Pourtant, quelles qu’aient pu être les réalisations humaines du passé, les véritables êtres humains doivent savoir que leurs chefs-d’œuvre les attendent encore, c’est-à-dire des œuvres qui puissent réellement plaire à Dieu, lesquelles n’ont rien à voir avec la technique, vide et morte, que l’on essaye, pourtant, aujourd’hui, à grands cris et renforts de publicité, de présenter comme grande et valable…

Ce seront des œuvres de l’esprit - seul élément réellement vivant en l’être humain –, des œuvres qui surpasseront celles – qui réjouissent pourtant déjà tant nos yeux – des petits serviteurs de la Nature, donc des œuvres profondément humaines. Et, parmi celles-ci, il y aura des édifices d’une Beauté et d’une Harmonie aujourd’hui encore insoupçonnées.

Jamais ces œuvres-là ne seront, à l’avenir, offertes en pâture à des hordes touristiques uniquement dominées par leur curiosité intellectuelle, car, de par leur caractère sacré, l’on ne pourra y pénétrer que profondément recueillis. Sur cette Terre-là, il n’y aura plus de musée – où ne sont montrées que des choses mortes -, parce que toutes les réalisations humaines seront maintenues vivantes et pénétrées de Vie.

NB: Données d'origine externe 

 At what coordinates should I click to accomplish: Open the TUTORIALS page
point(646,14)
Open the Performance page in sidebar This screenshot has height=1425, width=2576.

Toutes, elles n’auront, pour chaque être humain, qu’une seule raison d’être : Adorer et glorifier le Créateur par ses œuvres, car la grandeur des œuvres humaines témoignera alors uniquement de la Grandeur et de la Magnificence Divines, ainsi que de l’immensité de Sa Grâce.

Alors, Toi qui portes encore en Toi la puissante Nostalgie vers la Lumière et la vraie Beauté, ne traverse pas la vie en touriste, mais deviens Toi-même acteur de Ta vie ! Ainsi Tu honores Celui Qui T’a donné la vie et est Lui-même la Vie !

 

Ange Francier

 



[1] Date présumée de la mort de Jésus, généralement reconnue par la plupart des historiens et aussi indiquée par le Calendrier Prophétique de David Davidson dans la Grande Pyramide. (Lire à ce sujet l’ouvrage « Le Message de la Grande Pyramide » de Pierre Le Dantec aux Éditions de Cristal)

[2] Voir, sur ce site, le texte « Incas à part ».